I do three servings of the mix-in-water sugar free psyllium fiber* and three servings of fiber gummies per day. That gets me roughly 9g insoluble and 21g soluble fiber a day. [EDIT: That’s more than the usual recommendation. Check with your doctor before you do that, and if you get the go-ahead, then go-ahead slowly and gradually work your way up.]

Soluble is more important to my doctor and I, since that’s the one that seems to help cholesterol and lipid levels.

Fiber is, by definition, bulk. It’s hard to cram enough fiber into capsules, because they’re, um, unbulky.

*I buy the big jar for home use morning and night, and the single serve packets for one mid-day dose in a water bottle.

Right, flax seed is amazing, and will be a small part of my final solution due to the great fatty acids it carries. But as a source of fiber it comes to about 9 teaspoonsful at 55 calories each. Yikes! OTOH, it also brings a lot of protein (about 31 mg.) so that’s a plus.

With chia seeds, I’d have to do about 4 tblsps per day at 60 calories each. And at about 60 cents per day it’s the cheapest option so far. But it sounds like a lot to choke down.

Thanks all!

As noted, fiber is bulky. I don’t think you’ll get a much smaller volume than those chia seeds.

Does anybody know if the chia and/or the flax seeds need to be ground in order to provide the best benefit? How well do the seed coats break down in our stomachs?

Would you be willing to PM the brands you use? The fiber gummy market is MUCH larger than I expected! LOL!

You might also look at adding some shirataki to your diet. It is made from glucomannan fiber derived from the root of a Japanese yam. Zero calories or carbohydrates, and some studies seem to show good results on cholesterol levels.

PM sent.

(But for anyone else who’s wondering the same thing, it’s not a secret. I use Vitafusions gummies, purchased from Costco, or CVS’s store brand of gummies. I use Costco’s Kirkland Psyllium Fiber or Metamucil, depending on the price. I’m not particularly brand loyal, I’m parsimonious. The fiber gummies do vary a little bit, from 3-5 grams of fiber per serving, but not enough that I worry about it.)

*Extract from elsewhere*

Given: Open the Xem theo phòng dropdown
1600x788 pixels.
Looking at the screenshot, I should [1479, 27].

Note that getting both soluble and in-soluble fiber is best. I have a fiber pill supplement at home that has both and pectin, I’ll post the brand etc later.

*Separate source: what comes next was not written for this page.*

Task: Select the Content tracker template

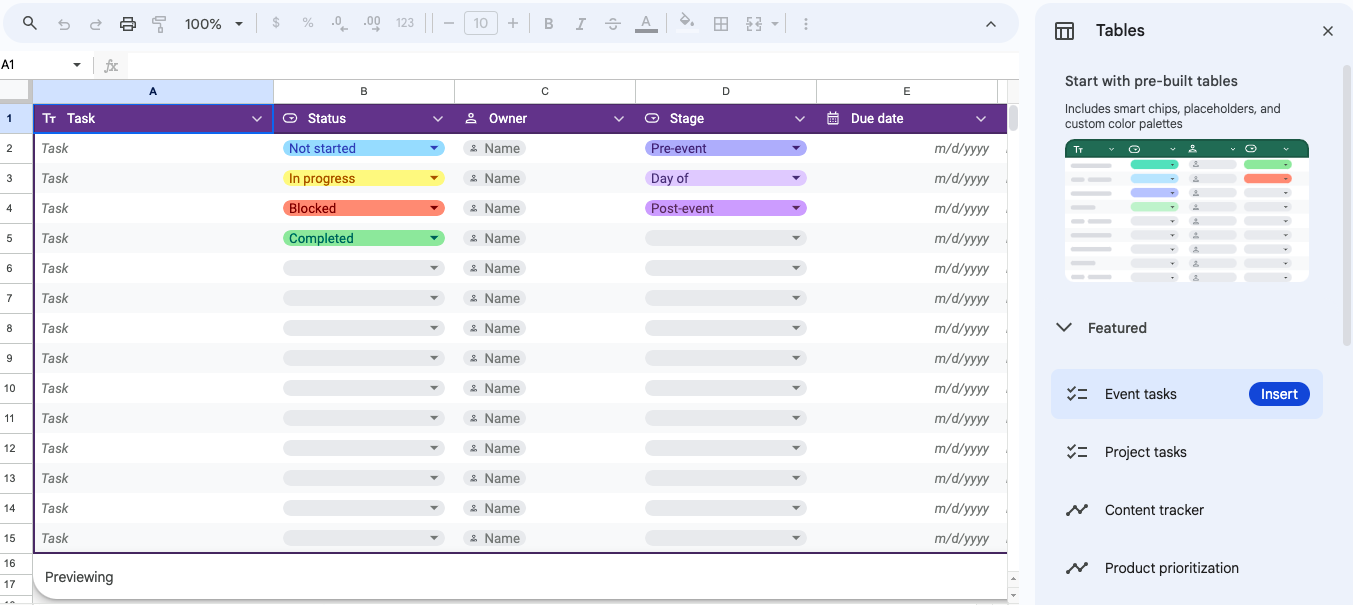Action: 1153,510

Flax seed you definitely want to be ground. I buy whole flax seed then grind them in a coffee grinder.

Flax seed does need to be broken down. You can buy flax meal at the grocery store in the natural-foods section; it has to be kept in an opaque bag and ideally in the freezer (it’s what we do). Otherwise it loses nutrition or goes rancid too quickly.

When I make steel-cut oats, I’ll toss 2 tablespoons on it right before eating it. I imagine it might also be tossed in a nutritional shake though I don’t know what that would do the the texture - perhaps spinning the whole thing in a blender?

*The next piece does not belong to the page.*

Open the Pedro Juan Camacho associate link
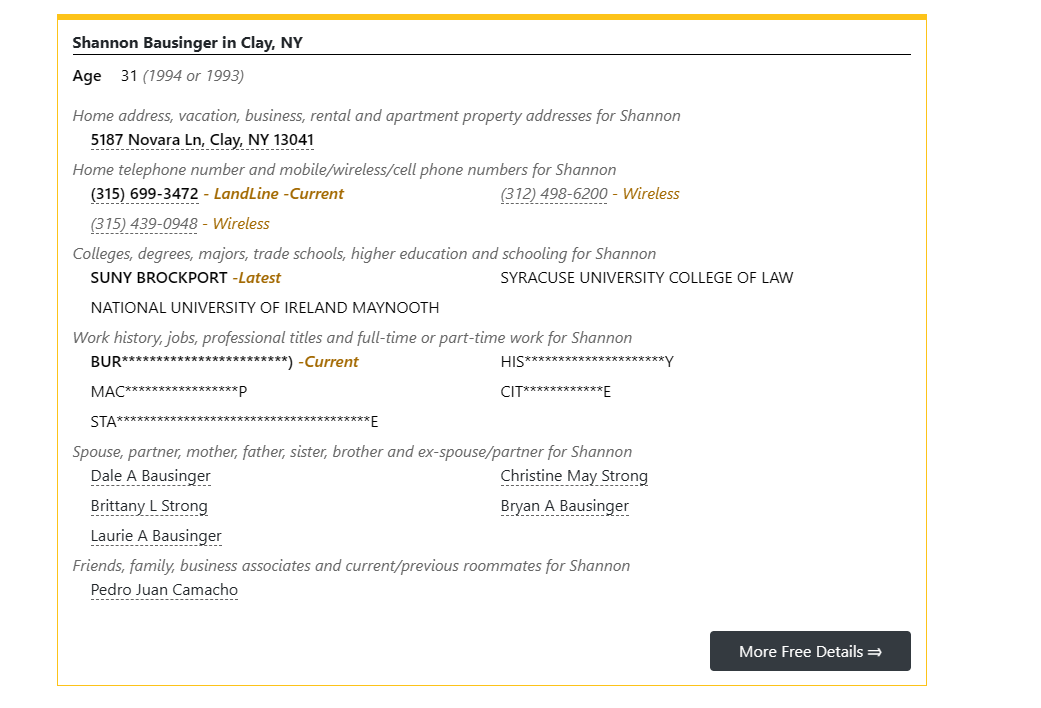 pos(164,590)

Jicama, a root vegetable, has a decent ratio of fiber to calories, plus it can satisfy the need to munch on something.

All-Bran Buds have 13 gm of fiber in 1/3 cup and containing 80 calories. Also 3 g of protein and probably too much vitamin supplementation.

3 TBS of chia seeds contain 11 gm of fiber in 150 calories and with 5 gm of protein and a bunch of needed fatty acids (6 gm of omega 3).

Put the two together with say half a cup of plain nonfat kefir (55 calories, 5.5 more grams of protein) … or more … maybe just a few raspberries (10 have just 10 calories and add some flavor as well as another gram of fiber) and you have 25 grams of fiber, 13 to 14 grams of protein, a bunch of needed fatty acids, all in under 300 very high satiety calories.

Oh, best I can find is no need to grind chia.

Swanson Tri-Fiber complex.

And a nice combination of fiber sources it is, DrDeth. Problem is the issue raised in the op: she’s need to have 25 of those a day to hit her desired 75% of recommended fiber intake, one jar every two days.

A cautionary note: Supplements are not regulated nor tested; therefore, the contents are suspect. See the recent NYT article.

Absolutely, and you make a greta point. But my suggestion was to use that to supplement another source of fiber- so that you get all three types. It’s what I do- I take some of that orange stuff then a few of those pills. YMMV.